Microsoft originally marketed a spreadsheet program called Multiplan in 1982. Multiplan became very popular on CP/M systems, but on MS-DOS systems it lost popularity to Lotus 1-2-3. Microsoft released the first version of Excel for the Mac in 1985, and the first Windows version (numbered 2.05 to line up with the Mac and bundled with a run-time Windows environment) in November 1987. Lotus was slow to bring 1-2-3 to Windows and by 1988 Excel had started to outsell 1-2-3 and helped Microsoft achieve the position of leading PC software developer. This accomplishment, dethroning the king of the software world, solidified Microsoft as a valid competitor and showed its future of developing GUI software. Microsoft pushed its advantage with regular new releases, every two years or so.

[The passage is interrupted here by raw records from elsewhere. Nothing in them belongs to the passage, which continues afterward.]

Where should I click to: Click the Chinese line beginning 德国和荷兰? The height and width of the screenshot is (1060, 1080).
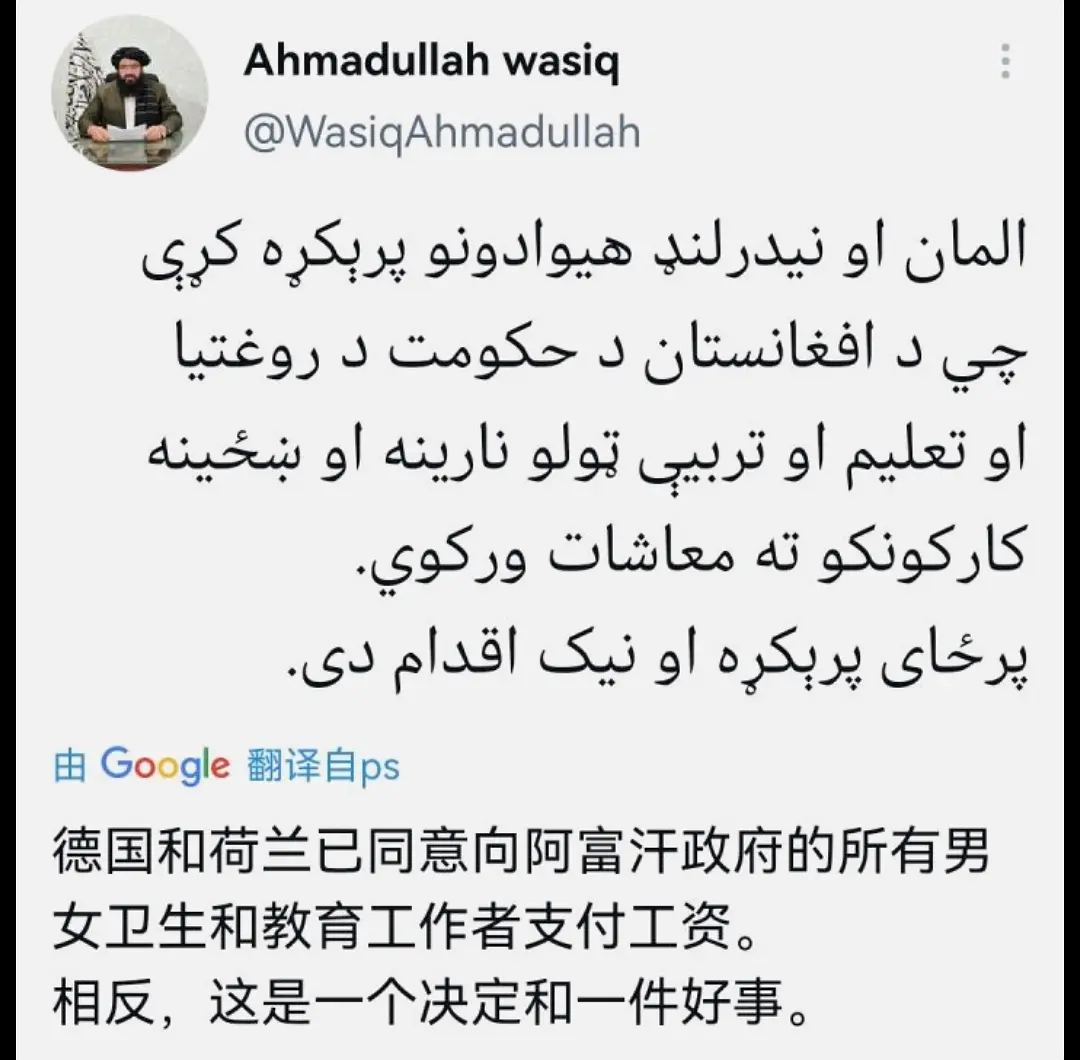(x=522, y=852)
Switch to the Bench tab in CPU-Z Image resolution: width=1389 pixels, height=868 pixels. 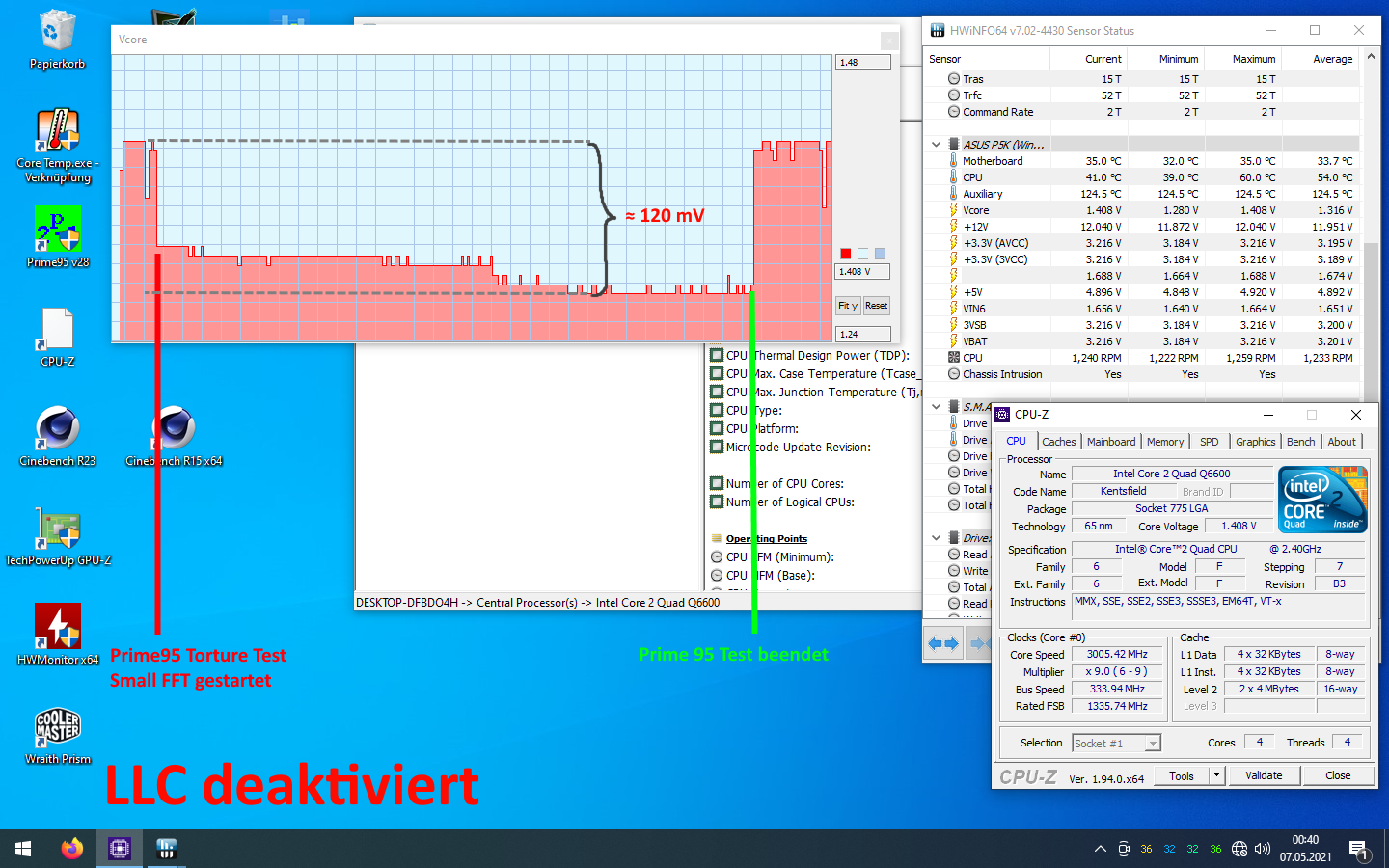(1300, 441)
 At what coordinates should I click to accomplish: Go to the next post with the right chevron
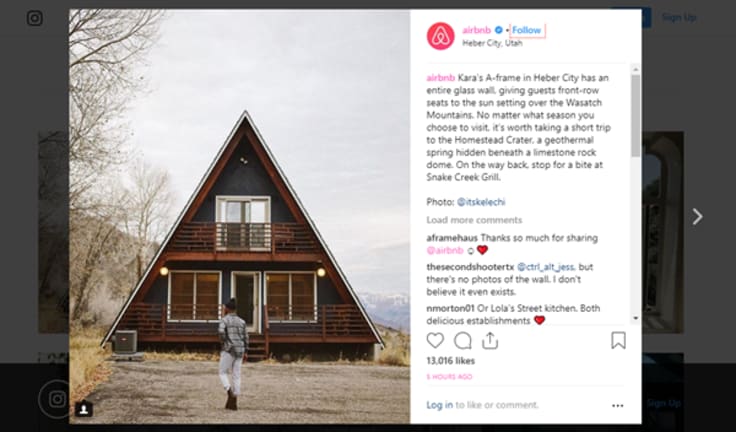(x=697, y=216)
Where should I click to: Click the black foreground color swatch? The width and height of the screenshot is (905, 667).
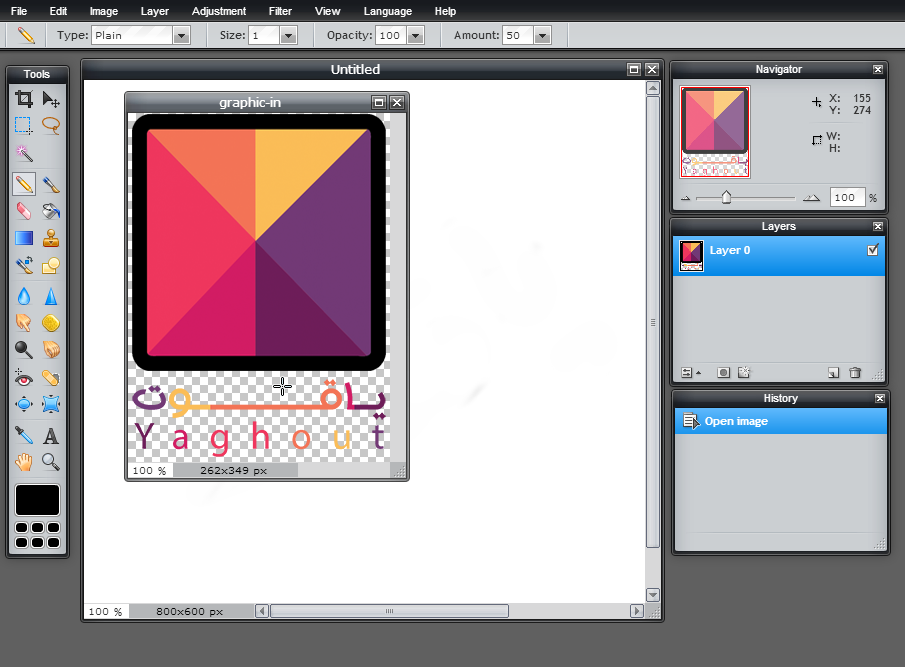[x=37, y=500]
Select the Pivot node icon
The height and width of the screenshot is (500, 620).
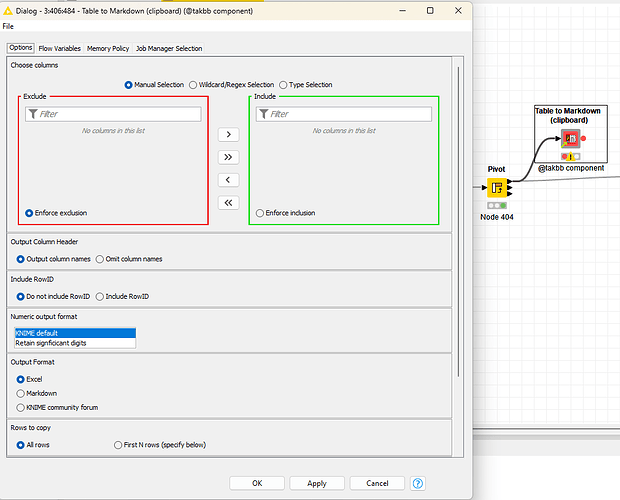pyautogui.click(x=497, y=188)
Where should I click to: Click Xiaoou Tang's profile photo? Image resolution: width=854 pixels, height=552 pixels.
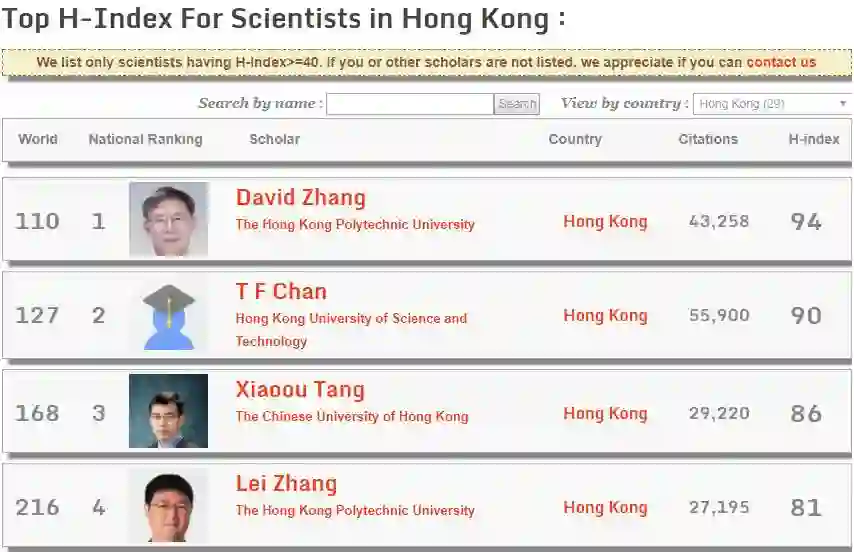point(168,411)
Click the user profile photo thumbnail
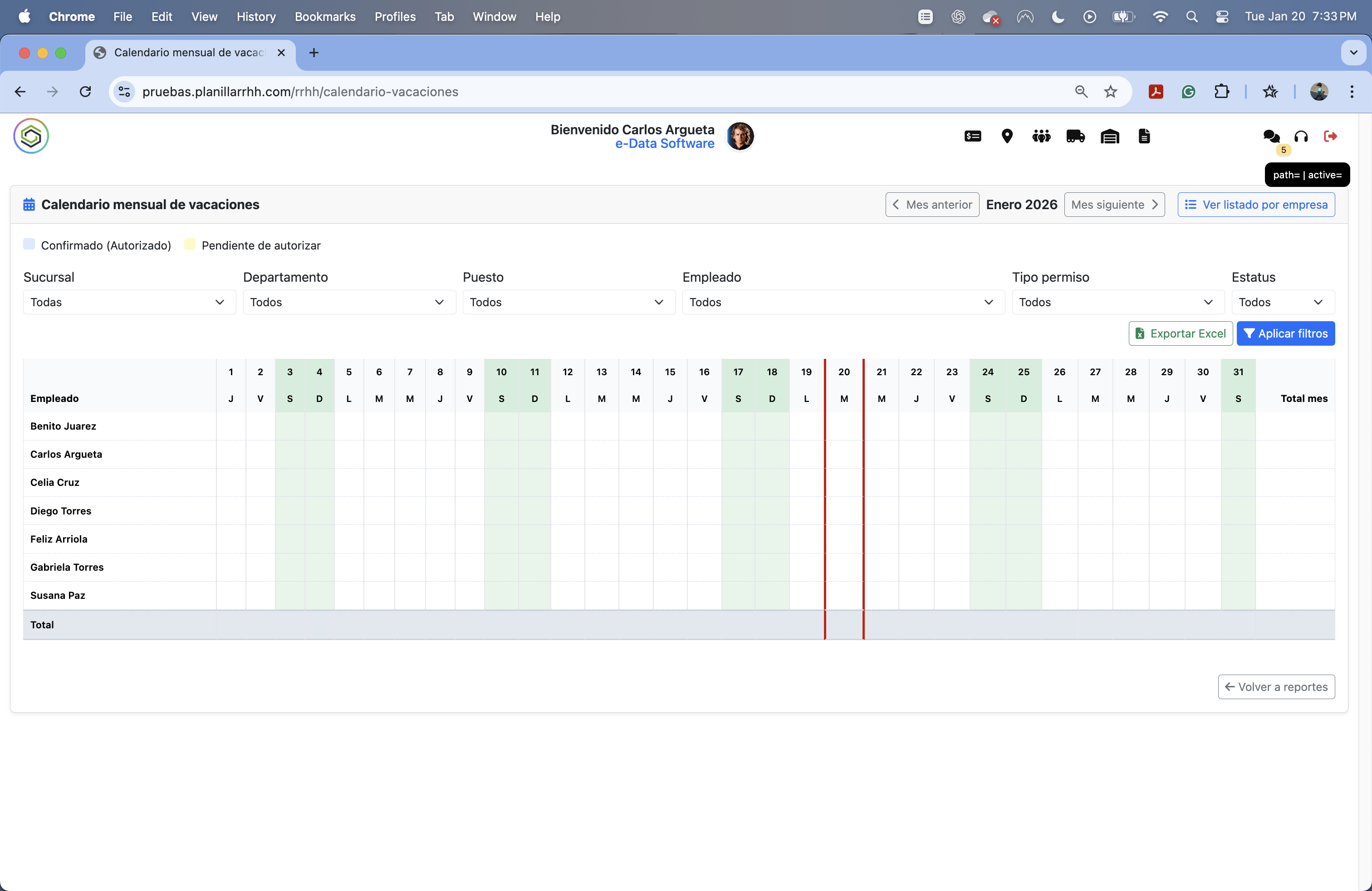Viewport: 1372px width, 891px height. point(740,136)
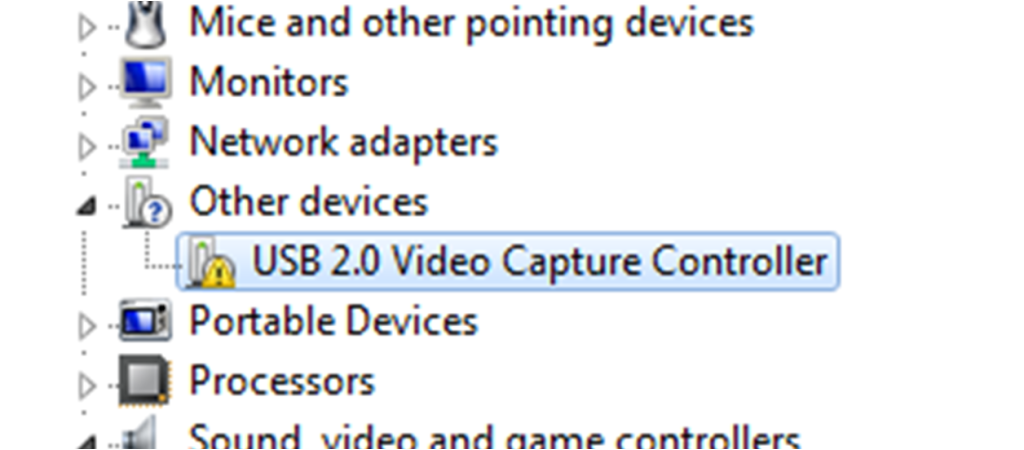The width and height of the screenshot is (1024, 450).
Task: Click the Portable Devices icon
Action: 145,320
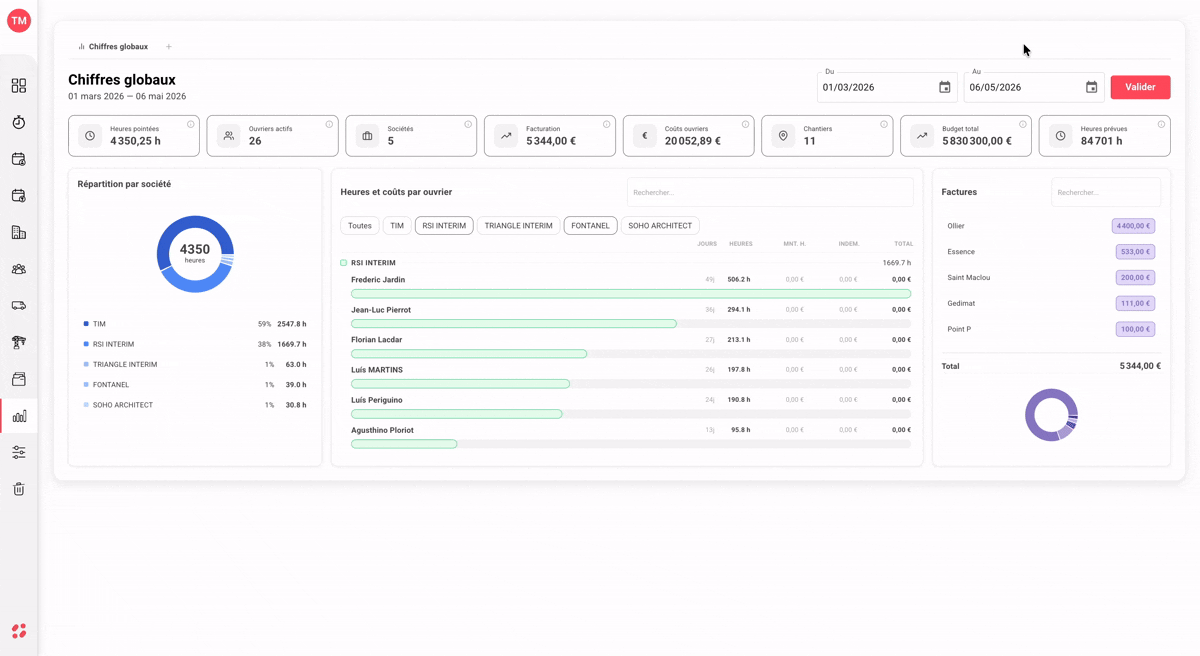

Early in 1993 Excel became the target of a trademark lawsuit by another company already selling a software package named "Excel" in the finance industry. As the result of the dispute Microsoft had to refer to the program as "Microsoft Excel" in all of its formal press releases and legal documents. However, over time this practice has been ignored, and Microsoft cleared up the issue permanently when they purchased the trademark of the other program.[citation needed] Microsoft also encouraged the use of the letters XL as shorthand for the program; while this is no longer common, the program's icon on Windows still consists of a stylized combination of the two letters, and the file extension of the default Excel format is .xls.

Excel offers many user interface tweaks over the earliest electronic spreadsheets; however, the essence remains the same as in the original spreadsheet software, VisiCalc: the program displays cells organized in rows and columns, and each cell may contain data or a formula, with relative or absolute references to other cells.

Excel became the first spreadsheet to allow the user to define the appearance of spreadsheets (fonts, character attributes and cell appearance). It also introduced intelligent cell recomputation, where only cells dependent on the cell being modified are updated (previous spreadsheet programs recomputed everything all the time or waited for a specific user command). Excel has extensive graphing capabilities, and enables users to perform mail merge.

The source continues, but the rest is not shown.